__DIRECTIONS__. Reproduce the following data verbatim, line for line, with no changes.

__RAW RECORDS__.
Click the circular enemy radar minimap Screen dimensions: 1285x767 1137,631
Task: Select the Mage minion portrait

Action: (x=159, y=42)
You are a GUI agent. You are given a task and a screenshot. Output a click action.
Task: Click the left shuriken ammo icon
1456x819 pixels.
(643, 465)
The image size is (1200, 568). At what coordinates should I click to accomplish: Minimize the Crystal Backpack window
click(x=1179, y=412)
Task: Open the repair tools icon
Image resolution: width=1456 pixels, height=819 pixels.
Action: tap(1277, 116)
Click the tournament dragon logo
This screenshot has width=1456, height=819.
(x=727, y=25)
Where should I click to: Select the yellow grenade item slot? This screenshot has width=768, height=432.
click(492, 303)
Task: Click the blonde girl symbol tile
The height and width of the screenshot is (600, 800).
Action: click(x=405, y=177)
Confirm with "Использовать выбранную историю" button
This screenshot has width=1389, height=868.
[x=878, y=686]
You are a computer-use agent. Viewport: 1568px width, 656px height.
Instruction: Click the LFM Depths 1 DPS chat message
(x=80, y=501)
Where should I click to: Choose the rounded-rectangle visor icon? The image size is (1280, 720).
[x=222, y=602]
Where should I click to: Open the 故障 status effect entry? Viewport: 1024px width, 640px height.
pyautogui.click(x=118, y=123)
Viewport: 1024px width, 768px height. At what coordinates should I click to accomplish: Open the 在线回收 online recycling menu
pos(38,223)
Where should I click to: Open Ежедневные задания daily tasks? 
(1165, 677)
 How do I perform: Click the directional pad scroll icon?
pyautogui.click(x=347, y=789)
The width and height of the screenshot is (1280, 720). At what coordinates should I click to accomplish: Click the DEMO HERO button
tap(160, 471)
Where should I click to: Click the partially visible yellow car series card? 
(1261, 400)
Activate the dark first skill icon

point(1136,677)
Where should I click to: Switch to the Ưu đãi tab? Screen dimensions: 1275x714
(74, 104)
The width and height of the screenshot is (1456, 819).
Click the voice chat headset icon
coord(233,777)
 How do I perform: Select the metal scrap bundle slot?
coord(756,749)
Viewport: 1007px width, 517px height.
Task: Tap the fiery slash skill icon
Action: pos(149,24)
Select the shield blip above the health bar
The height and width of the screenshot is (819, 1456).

__TASK RESULT__.
Click the circular enemy radar minimap Screen dimensions: 1285x767 1137,631
Task: Select the Mage minion portrait

Action: (x=159, y=42)
You are a GUI agent. You are given a task and a screenshot. Output a click action.
Task: Click the left shuriken ammo icon
1456x819 pixels.
(643, 465)
The image size is (1200, 568). At what coordinates should I click to accomplish: Minimize the Crystal Backpack window
click(x=1179, y=412)
Task: Open the repair tools icon
Image resolution: width=1456 pixels, height=819 pixels.
Action: tap(1277, 116)
Click the tournament dragon logo
This screenshot has width=1456, height=819.
(x=727, y=25)
Where should I click to: Select the yellow grenade item slot? This screenshot has width=768, height=432.
click(492, 303)
Task: Click the blonde girl symbol tile
The height and width of the screenshot is (600, 800).
Action: click(x=405, y=177)
Confirm with "Использовать выбранную историю" button
This screenshot has width=1389, height=868.
[x=878, y=686]
You are a computer-use agent. Viewport: 1568px width, 656px height.
Instruction: Click the LFM Depths 1 DPS chat message
(x=80, y=501)
Where should I click to: Choose the rounded-rectangle visor icon? The image size is (1280, 720).
[x=222, y=602]
Where should I click to: Open the 故障 status effect entry? Viewport: 1024px width, 640px height.
pyautogui.click(x=118, y=123)
Viewport: 1024px width, 768px height. At what coordinates should I click to accomplish: Open the 在线回收 online recycling menu
pos(38,223)
Where should I click to: Open Ежедневные задания daily tasks? 
(1165, 677)
 How do I perform: Click the directional pad scroll icon?
pyautogui.click(x=347, y=789)
The width and height of the screenshot is (1280, 720). At what coordinates should I click to accomplish: Click the DEMO HERO button
tap(160, 471)
Where should I click to: Click the partially visible yellow car series card? 
(1261, 400)
Activate the dark first skill icon

point(1136,677)
Where should I click to: Switch to the Ưu đãi tab? Screen dimensions: 1275x714
(74, 104)
The width and height of the screenshot is (1456, 819).
Click the voice chat headset icon
coord(233,777)
 How do I perform: Select the metal scrap bundle slot?
coord(756,749)
Viewport: 1007px width, 517px height.
Task: Tap the fiery slash skill icon
Action: pos(149,24)
Select the shield blip above the health bar
The height and width of the screenshot is (819, 1456).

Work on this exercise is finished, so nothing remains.